Also, shoutout SkyPilot! It's been a huge help for going multi-cloud with our training and inference jobs (getting GPUs is still a nightmare...)!
Does the agent have access to arxiv (a brief skim of the README didn't have an answer)? If not, it could be that the current approach of relying on the model's weights only is resulting in the perceived local optimum of hyperparameter tuning.
Anecdotally, we built a little MCP for arxiv to help with our internal research, noticed a significant boost in the diversity of methods (architecture or otherwise) Claude and friends were able to reference.
Re: OpenCogPrime:EconomicAttentionAllocation https://news.ycombinator.com/item?id=45518074 and something about eWASM (edit) https://news.ycombinator.com/item?id=47171887 .. from https://news.ycombinator.com/item?id=46825026 re: eWASM and costed opcodes for agent efficiency
Most people are optimizing for terrible benchmarks and then don't really understand what the model did anyone and just assume it did something good. It's the blind leading the blind basically, and a lot of people with an AI-psychosis or delusion.
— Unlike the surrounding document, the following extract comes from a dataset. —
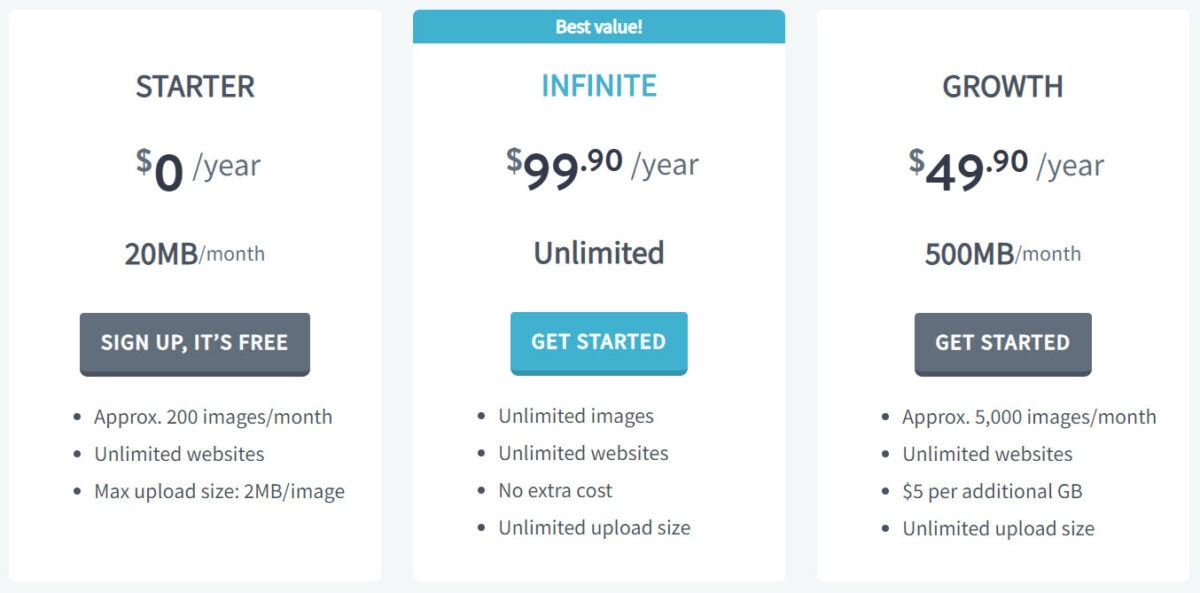This screenshot has width=1200, height=593.
Task: Click the Unlimited quota text
Action: (x=598, y=253)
Probably would cut the number of runs down by a significant number (as far as I can tell it's doing a grid search once it decides to mess with a knob or section of the architecture).
The next step are: - give the agent the whole deep learning literature research and do tree search over the various ideas that have been proposed in the past. - have some distributed notepad that any of these agents can read and improve upon.
It's really hard to imagine that they __won't__ exceed the human value for that efficiency parameter rather soon given that 1. there are plenty of scalar value functions that can represent research efficiency, of which a subset will result in robust training, and 2. that AI labs have a massive incentive to increase their research efficiency overall, along with billions of dollars and really good human researchers working on the problem.
All of science is "gather inputs, make hypothesis, test, analyse" on repeat.
There's plenty to critique in the particular guidance approach, but the overall method is the same.
People have been doing this for a year or more, Ralph loops etc.
I hate the weird strange Twitter world of hero-worship for folks that seems to arise just out of large followings.
Joe no-followers does this six months ago, nobody cares. Karpathy writes a really basic loop and it's now a kind of AI miracle prompting tons of grifters, copy-cats, weird hype.
I do wonder if LLMs have just made everyone seriously, seriously dumber all of a sudden. Most of the "Autoresearch" posts I see are completely rubbish, with AI optimizing for nonsense benchmarks and people failing to understand the graphs they are looking at. So yes, the AI made itself better at a useless benchmark while also making the code worse in 10 other ways you don't actually understand.